Review By Lisa Lanzi
There are comedians and comedy offerings GALORE at any Adelaide Fringe. Then there is Damian Callinan with his deeply personal, self-penned, erudite Double Feature. Humour, irony, romance, grief, love and loss, all fit together in a powerful and entertaining story peppered with profound insights into life and family. A tableaux of love indeed, and I’m thankful I was able to experience this piece of theatre.

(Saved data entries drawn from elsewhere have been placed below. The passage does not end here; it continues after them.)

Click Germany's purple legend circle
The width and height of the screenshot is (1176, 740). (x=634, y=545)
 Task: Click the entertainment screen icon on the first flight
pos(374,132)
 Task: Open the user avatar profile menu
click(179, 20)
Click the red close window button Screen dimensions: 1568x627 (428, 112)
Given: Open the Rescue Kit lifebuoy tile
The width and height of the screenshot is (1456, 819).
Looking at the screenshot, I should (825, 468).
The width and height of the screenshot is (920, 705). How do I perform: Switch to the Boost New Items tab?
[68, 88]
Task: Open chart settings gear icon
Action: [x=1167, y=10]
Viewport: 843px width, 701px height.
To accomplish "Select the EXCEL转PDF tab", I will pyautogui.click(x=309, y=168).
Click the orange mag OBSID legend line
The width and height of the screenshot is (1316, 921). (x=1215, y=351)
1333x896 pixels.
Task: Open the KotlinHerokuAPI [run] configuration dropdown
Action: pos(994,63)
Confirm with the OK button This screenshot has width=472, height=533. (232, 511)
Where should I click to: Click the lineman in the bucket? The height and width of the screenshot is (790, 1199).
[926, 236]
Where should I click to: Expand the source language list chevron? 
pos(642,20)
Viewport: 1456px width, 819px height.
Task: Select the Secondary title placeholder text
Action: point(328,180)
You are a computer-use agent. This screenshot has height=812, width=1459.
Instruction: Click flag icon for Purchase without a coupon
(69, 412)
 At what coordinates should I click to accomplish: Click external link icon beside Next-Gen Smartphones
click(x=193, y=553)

Callinan is a multifaceted and much awarded comedian, actor & writer, and more recently creator and star of the Netflix film, The Merger. In a superb hour of entertainment the audience was definitely along for the ride, delighting in the expert comic timing and intuitive asides. It is such a pleasure to witness a performer who commands the stage and is immersed in their ‘world’, not afraid to honestly impart emotion. It is worth a gander at Callinan’s bio and website as well - a man of prodigious talent and is active on many entertainment fronts.
The three-time Barry Award nominee discovered his mother’s wartime diary, written while still a single woman, cataloguing her work, charity activities, romances, and the many movies and dances attended. It was secreted in a box that also contained his father’s vast collection (twenty three volumes) of more utilitarian diaries: (I paraphrase here) ‘who borrowed the mower’, ‘flow much improved after urethra procedure at clinic’, and ‘Mass only 15 minutes today as Father X had a chiropodist appointment’. With these anecdotes forming a basis for the back and forth narrative of Double Feature, Callinan welcomes us into the family with warmth, affection, and humour. With a some video and a photographic ‘slide-show’, superb story-telling, and the device of framing the whole as a ‘feature film pitch’ Callinan conveys his parents’ great love affair and the more tragic direction the family’s lives eventually took.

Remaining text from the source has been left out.